By John Bennett
Fifty one miles West of Panama City, as the crow flies, there once roared a great volcano, formed by the subduction of the South American Nasca continental plate beneath the Caribbean Plate, where the Isthmus of Panama is perched upon.
There are three plates colliding in Panama, the two already mentioned and a third one west of the Nasca Plate, the Coco’s Plate, whose subduction is responsible for the formation of the volcanoes closer to the Panama Costa Rican border. “El Valle de Antón” (the Anton Valley) is a quaint country town nestled inside the caldera of a once magnificent colossus, whose eruptions modified the shape of the Panamanian Isthmus from the Caribbean to the Pacific, making the narrow isthmus look somewhat like a snake, whose middle bulges out after eating something large; yet therein lies the beauty of it all. About one million years later what is left is a natural marvel sculpted into Panama’s central mountain range.

▸ Instructions to follow
Reproduce, word for word, the part of the passage about the ancient volcano at El Valle de Antón that opens with the words "There are three" and closes with "central mountain range.".

▸ Given material
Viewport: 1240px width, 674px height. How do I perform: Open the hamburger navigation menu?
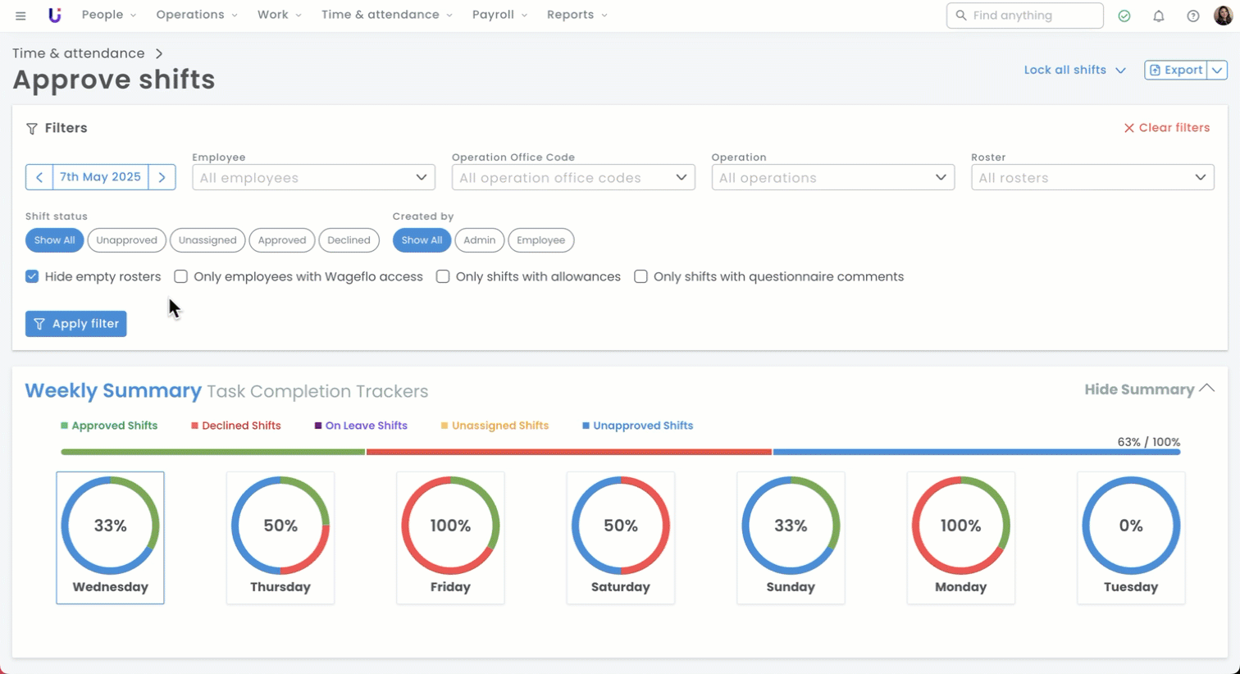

▸ Full answer
There are three plates colliding in Panama, the two already mentioned and a third one west of the Nasca Plate, the Coco’s Plate, whose subduction is responsible for the formation of the volcanoes closer to the Panama Costa Rican border. “El Valle de Antón” (the Anton Valley) is a quaint country town nestled inside the caldera of a once magnificent colossus, whose eruptions modified the shape of the Panamanian Isthmus from the Caribbean to the Pacific, making the narrow isthmus look somewhat like a snake, whose middle bulges out after eating something large; yet therein lies the beauty of it all. About one million years later what is left is a natural marvel sculpted into Panama’s central mountain range.